In Bremen soll ein Rockkonzert gegen Nazis stattfinden. Mit dabei ist auch die aus Bremen stammende Sängerin Dana, die seltsam verärgert darüber ist, dass ihr Gitarrist die Teilnahmen beim Konzert gegen Rechts ohne ihr Wissen zugesagt hat. Die Nazis sind natürlich auch verärgert. Ihre Wut lassen sie an Ahmed Aksu aus, der in der Stadt Plakate für das Konzert aufhängt. Aksu landet im Koma und im Krankenhaus; Dana besucht ihre Familie in einem Vorort in Bremen und die Kommissare Lürsen und Stedefreund versuchen in der Zwischenzeit die prügelnden Nazis zu finden. Gar nicht so einfach, denn wie üblich hat niemand etwas gesehen und niemand erinnert sich an etwas.
Das mit der Erinnerung ist ja auch so eine Sache. Ohne äußere Hilfsmittel bleibt uns nur unser Gehirn und unser Gedächtnis, um uns an die Vergangenheit zu erinnern. Und dieses rein biologische Speichermedium ist notorisch unzuverlässig und hinterhältig noch dazu! Denn es erinnert sich nicht nur an viele Dinge einfach nicht, sondern oft auch noch falsch an die, an die es sich erinnert! Wenn wir irgendeine Szene betrachten oder eine Situation erleben, dann wird in unserem Gehirn nicht einfach ein exaktes Abbild der Szene gespeichert. Es liegt zwar nahe, das Auge mit einer Kamera zu vergleichen und das Gehirn mit der Festplatte eines Computers, auf der die Bilder dann abgelegt und jederzeit wieder aufgerufen werden können. Aber diese Analogie ist falsch. Unser Gehirn nimmt das wahr, was wir wahrnehmen wollen. Es nimmt das wahr, was wir bewusst oder unbewusst als interessant oder relevant einschätzen. Wenn sich im Vorfeld des Bremer Anti-Nazi-Konzerts die Polizisten mit Skinheads und Punkers prügeln, dann wird kaum einer der Beteiligten ein objektives Bild der Geschehnisse speichern. Die linken Punks werden sich daran erinnern, wie Punks von den Polizisten verdroschen worden sind; die Nazis werden sich vor allem merken, wie die Polizisten die Nazis verprügelt haben. Dieses Phänomen nennt man selektive Wahrnehmung und jeder Mensch ist davon betroffen. Wir sehen nicht das, was wirklich da ist, sondern das, was wir sehen wollen. Vermutlich geht es gar nicht anders, weil das Gehirn und die Sinnesorgane nicht alles wahrnehmen können, was wahrzunehmen ist und irgendwie auswählen müssen. Die Welt bietet einfach viel zu viele Sinneseindrücke an…

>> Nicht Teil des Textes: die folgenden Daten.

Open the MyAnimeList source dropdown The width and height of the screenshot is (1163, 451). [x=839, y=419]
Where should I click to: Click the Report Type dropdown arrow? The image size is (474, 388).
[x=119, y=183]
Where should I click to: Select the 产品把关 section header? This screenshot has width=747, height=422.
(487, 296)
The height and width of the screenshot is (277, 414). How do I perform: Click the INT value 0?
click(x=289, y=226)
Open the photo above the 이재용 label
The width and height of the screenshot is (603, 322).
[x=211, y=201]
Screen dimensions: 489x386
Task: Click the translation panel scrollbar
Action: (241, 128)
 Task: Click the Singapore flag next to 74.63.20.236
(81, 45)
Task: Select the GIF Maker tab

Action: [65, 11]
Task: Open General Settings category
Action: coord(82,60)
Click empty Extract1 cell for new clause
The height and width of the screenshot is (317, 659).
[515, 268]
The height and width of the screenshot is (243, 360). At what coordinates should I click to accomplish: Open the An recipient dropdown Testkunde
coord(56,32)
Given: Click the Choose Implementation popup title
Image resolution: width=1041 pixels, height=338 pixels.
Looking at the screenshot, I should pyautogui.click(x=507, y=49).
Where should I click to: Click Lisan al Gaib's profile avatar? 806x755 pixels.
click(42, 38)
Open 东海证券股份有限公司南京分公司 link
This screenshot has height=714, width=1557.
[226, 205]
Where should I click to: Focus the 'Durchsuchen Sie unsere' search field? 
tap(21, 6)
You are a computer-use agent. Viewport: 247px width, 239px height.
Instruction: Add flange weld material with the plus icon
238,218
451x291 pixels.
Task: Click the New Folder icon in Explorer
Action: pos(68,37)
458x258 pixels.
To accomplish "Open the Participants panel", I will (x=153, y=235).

Das trifft übrigens ganz besonders auf diese Tatortfolge zu. Andauernd sitzen, stehen oder laufen da irgendwelche Musiker rum und natürlich machen sie alle dauernd Musik. Immer. Sie sitzen in der Hotelbar und spielen Klavier; sie stehen in irgendwelchen Gängen herum und spielen Gitarre oder haben völlig unmotiviert im Flur einer leeren Veranstaltungshalle die komplette Band samt Bandtechnik aufgebaut und geben ein Konzert für leere Hallen und Gänge. Und – mein persönlicher Höhepunkt der Absurdität! – als die Kommissare den versammelten Musikern der verschiedenen Bands im Restaurant des Hotels erklären, dass sie die Prügel-Nazis bis jetzt noch verhaften konnten, beginnen die Musiker “spontan”, perfekt choreographiert und bedrohliche Blicke auf die Kommissare werfend mit Tellern, Gläsern und Besteck “They don’t care about us” von Michael Jackson zu spielen und zu singen; solange bis Lürsen und Stedefreund die Flucht ergreifen. Tja. Liegt vermutlich wieder mal an der selektiven Wahrnehmung, dass ich das nicht verstehe. Wahrscheinlich gehören alle diese Musiker zu ganz bekannte Bands und spielten deswegen mit, damit sich auch Jugendliche diese Tatort-Folge über Nazis ansehen. Aber ich hab mit diesen Bands und Musikern nichts am Hut, interessiere mich nicht dafür und wenn die da ständig überall an den unmöglichsten Orten auftauchen, dann nehme ich die nur als etwas komische Statisten wahr.